# ASSIGNMENT
Please list all lines of the material below in which the string "computer" occurs.

------------------------

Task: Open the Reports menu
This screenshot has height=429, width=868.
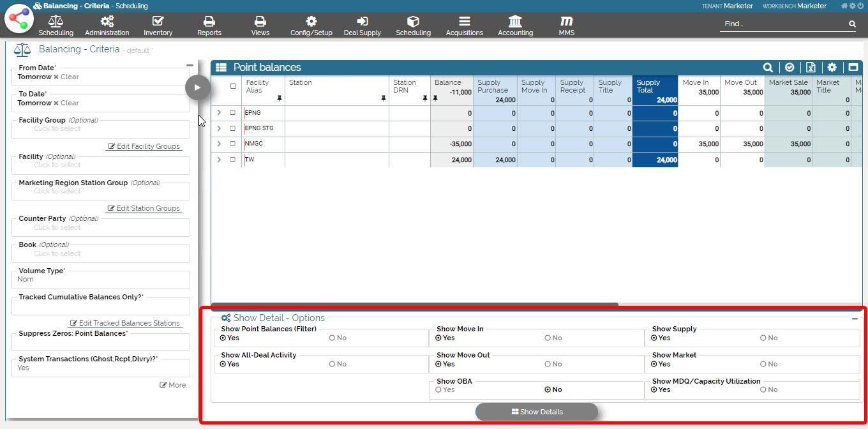Action: click(x=209, y=26)
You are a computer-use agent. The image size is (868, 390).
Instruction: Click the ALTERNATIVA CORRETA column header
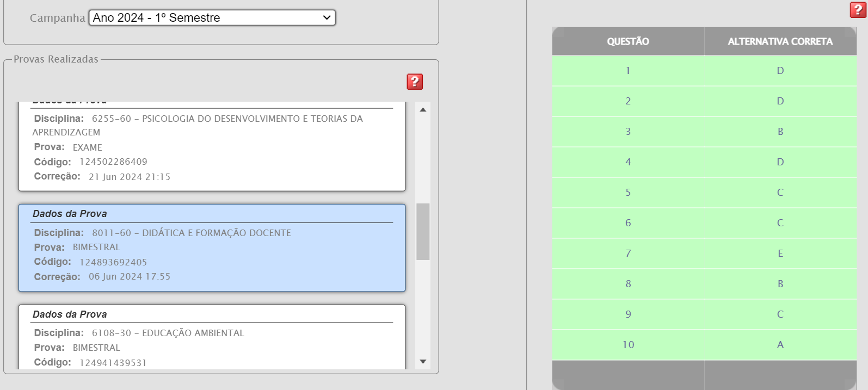tap(780, 41)
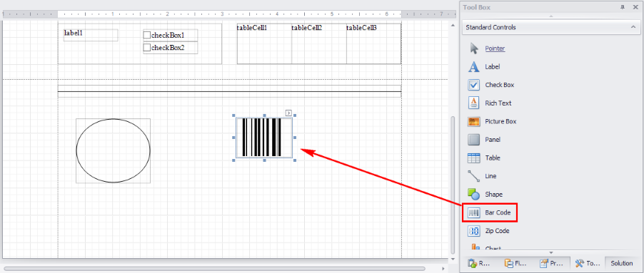
Task: Tick checkBox2 on the report
Action: [x=146, y=48]
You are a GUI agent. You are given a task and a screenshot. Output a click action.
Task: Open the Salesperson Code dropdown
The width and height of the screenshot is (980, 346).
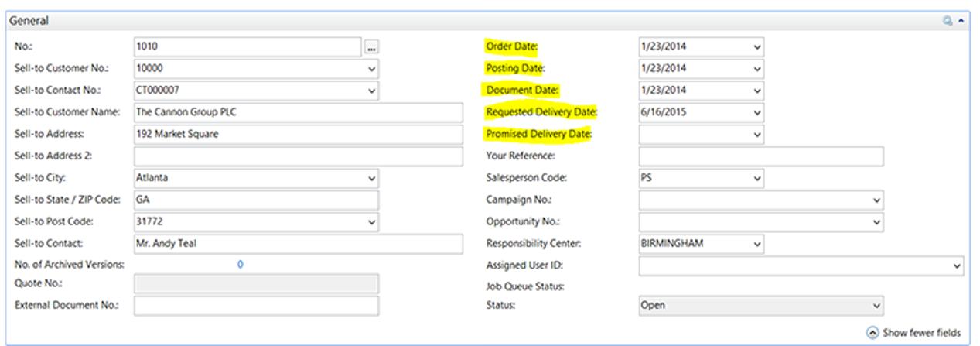pyautogui.click(x=757, y=178)
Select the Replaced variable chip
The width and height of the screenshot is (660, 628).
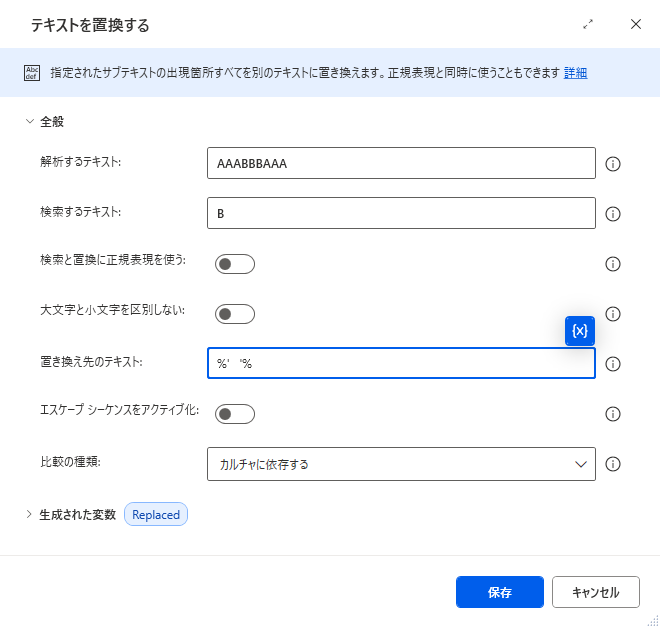tap(156, 514)
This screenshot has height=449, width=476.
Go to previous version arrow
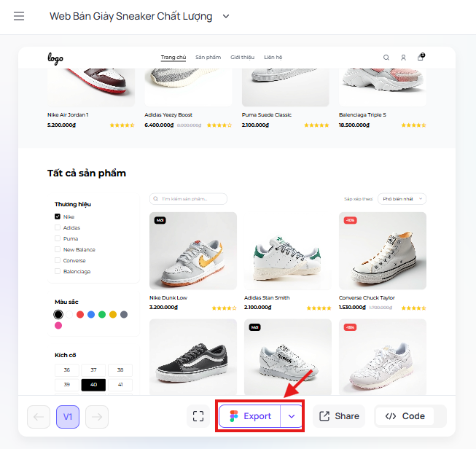click(39, 417)
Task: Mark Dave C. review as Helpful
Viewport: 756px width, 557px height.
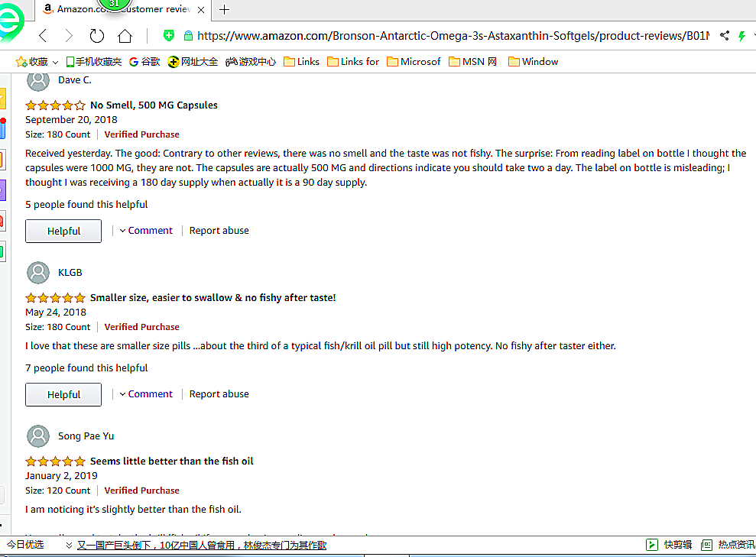Action: tap(63, 231)
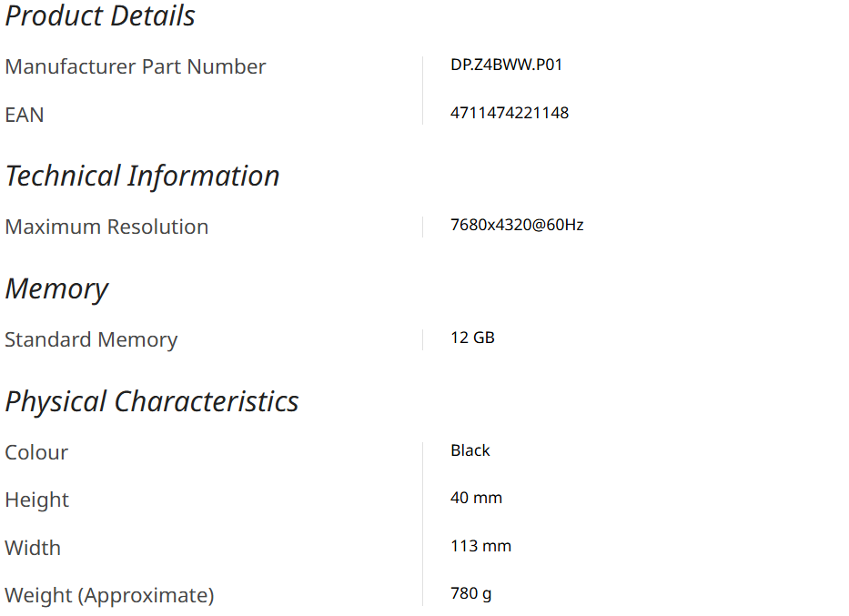Select the Manufacturer Part Number label
The width and height of the screenshot is (849, 616).
(136, 66)
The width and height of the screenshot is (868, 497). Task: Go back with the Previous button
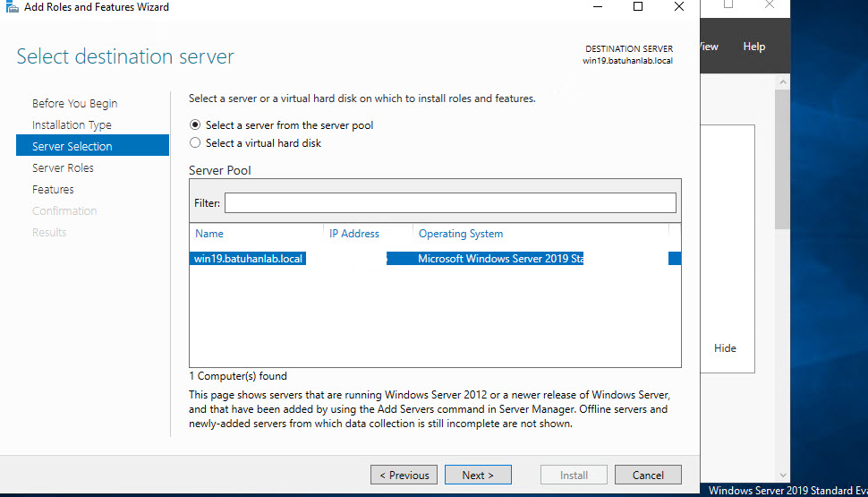click(x=404, y=476)
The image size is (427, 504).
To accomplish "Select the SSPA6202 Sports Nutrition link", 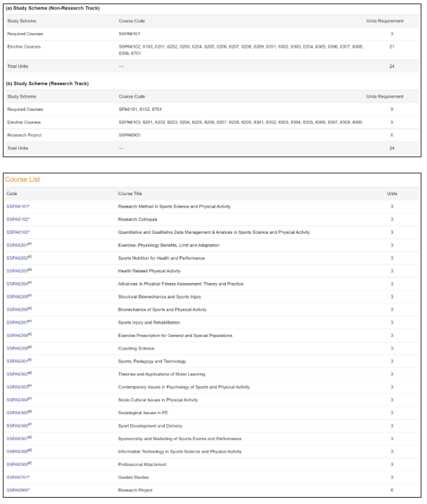I will (18, 258).
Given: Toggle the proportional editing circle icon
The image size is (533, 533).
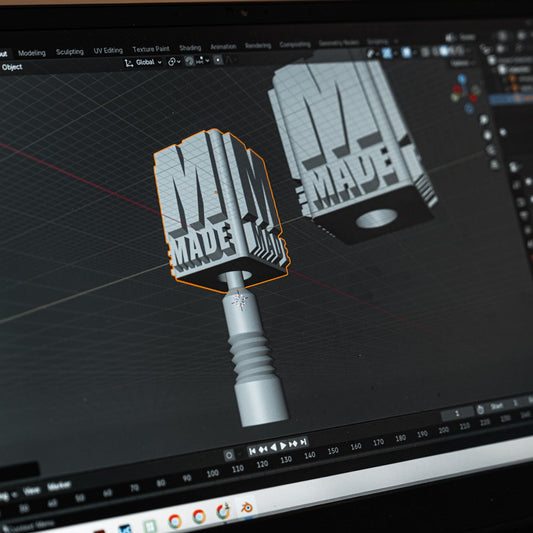Looking at the screenshot, I should (x=218, y=60).
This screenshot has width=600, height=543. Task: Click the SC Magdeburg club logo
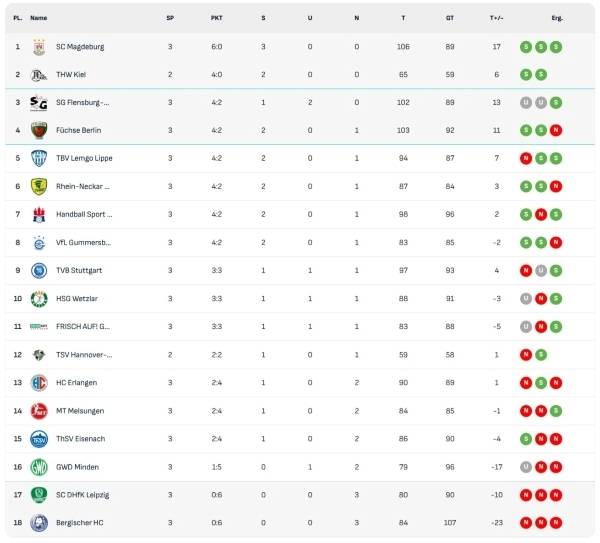(x=39, y=47)
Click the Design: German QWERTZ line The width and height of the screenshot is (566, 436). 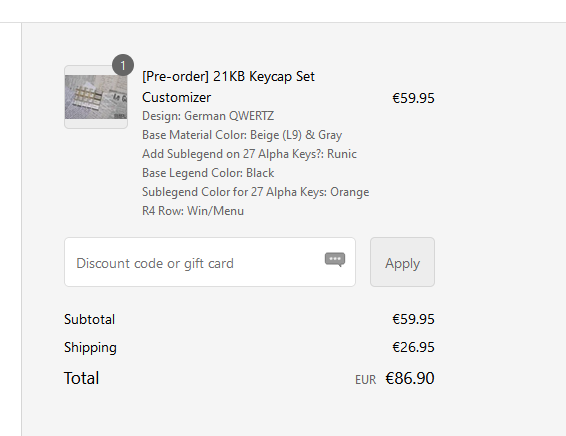click(208, 116)
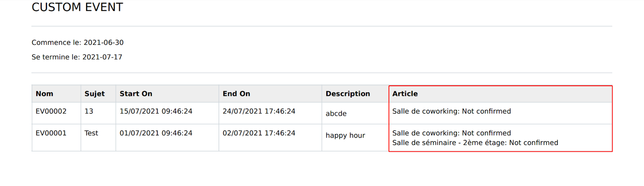Click the CUSTOM EVENT report title
The width and height of the screenshot is (644, 186).
pyautogui.click(x=77, y=7)
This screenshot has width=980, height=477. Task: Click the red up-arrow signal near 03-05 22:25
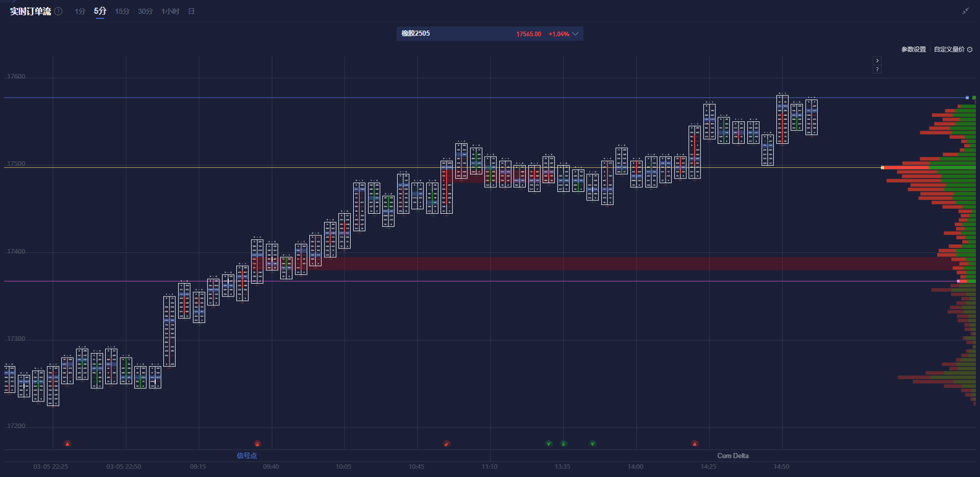(x=67, y=444)
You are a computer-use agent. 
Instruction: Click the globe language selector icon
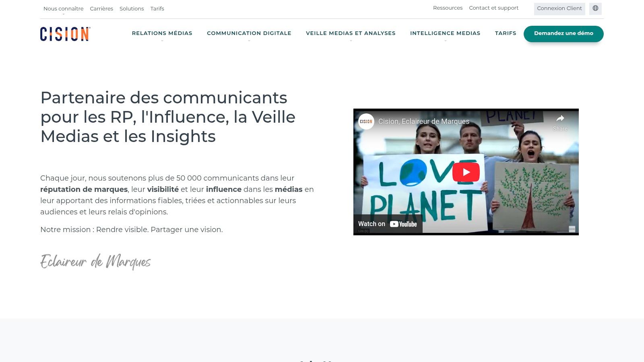pos(595,8)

------------------------

# THE COMPLETED TASK
You are a computer-use agent. The image size is (868, 390).
You are a computer-use agent. 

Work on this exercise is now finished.